Time For Turkeys
Kids Outdoor Outpost - April 2016
Recently I attended the National Wild Turkey Federation’s (NWTF) Sawnee Mountain Chapter banquet to get primed for turkey season. While there, I caught up with NWTF’s Georgia State Chapter president and the Georgia Save the Hunt coordinator Dave Wamer. I had a few questions for him:
1) Dave, you’re a seasoned veteran with 23 seasons hunting longbeards. What can you tell our readers are important things to remember when they’re after turkeys?
“Adults need to do their best to remember it’s about the journey and not the destination. In today’s world of instant gratification, turkey hunting doesn’t always provide that level of feedback. We need to teach youth that there are other parts of the hunt—locator calls, types of trees, land navigation—not just the gobble and the shot. Woodsmanship is a dying art, so do your best to make it part of the hunt.
“Adults need to keep the hunt at a young ’uns pace. We should want the experience to be one these kids embrace, so they come back over and over. The run-and-gun tactics that make turkey hunting exciting to you may just wear on a youngster to the point they don’t find it fun. Consider changing up your tactics, and share a snack, take a nap and soak in some hunting time in a blind.”
2) What type gun should a young hunter take to the turkey woods?
“Don’t use a gun that’s too big or heavy for a young hunter. Many adults are going to the 20 gauge as their primary turkey gun because they have proven successful over and over. A lighter gun is easier to handle, especially in those last few minutes when it seems to take that turkey forever to get in range. Have them shoot to get comfortable with the gun prior to hunting.”

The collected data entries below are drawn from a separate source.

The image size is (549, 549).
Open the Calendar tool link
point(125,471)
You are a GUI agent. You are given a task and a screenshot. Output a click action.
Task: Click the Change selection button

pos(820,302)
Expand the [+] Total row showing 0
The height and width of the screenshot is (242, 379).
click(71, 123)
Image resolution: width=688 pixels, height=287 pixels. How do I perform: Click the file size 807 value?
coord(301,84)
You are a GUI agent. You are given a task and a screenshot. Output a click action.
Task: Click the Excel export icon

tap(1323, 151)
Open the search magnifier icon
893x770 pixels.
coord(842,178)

3) What load would you recommend?
“You can select a quality turkey shell from most reputable manufacturers. No. 4, 5 or 6 shot should work well. Just make sure it matches the gauge and appropriate length of the shell with your shotgun.”
4) Here’s a true/false for you Dave: The longer the beard the older the bird?

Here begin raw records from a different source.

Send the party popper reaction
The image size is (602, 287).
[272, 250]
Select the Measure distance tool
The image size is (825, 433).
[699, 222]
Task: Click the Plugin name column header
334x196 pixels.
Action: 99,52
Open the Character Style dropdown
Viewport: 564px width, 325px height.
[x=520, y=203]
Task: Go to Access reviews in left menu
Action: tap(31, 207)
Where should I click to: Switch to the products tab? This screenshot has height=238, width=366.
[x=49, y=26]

“Beard length can be influenced by several factors, including nutrition, disease and weather in northern climates. A better indicator of age is length of spurs but still not an exact science.”
5) What’s the best call for a young hunter to use?
“The one they are most confident in. Might be a box call, a pot-style call or even a push-pin. Real hens come in varying tones and pitches in their sounds, so rhythm and cadence are probably the most important pieces of calling.”
6) Should a young hunter shoot a jake (a 1-year-old male turkey)?
“Any hunter should shoot any game that is legal and meets their goals. If the hunter chooses to shoot a jake, who are we to judge? I’m thankful we have another hunter amongst us enjoying the outdoors and welcome them as part of the family.”
7) What is your most memorable moment while hunting turkey?
“The next gobble I hear. I have lots of memories, but I can’t wait to hear that next gobble.”
8) Tell us a little about the NWTF. What is the main goal of the group?
“Save the Habitat. Save the Hunt. We are dedicated to taking care of the habitat in which we hunt, and we strive to create more hunters as part of our families, friends and communities. We prioritize our efforts in providing more places to hunt, while recruiting new hunters. If we are to keep our hunting heritage alive, we must create new hunters that will support our way of life as conservationists, license purchasers that fund management of our resources and voters who will have a voice in policy that will shape our ability to hunt.”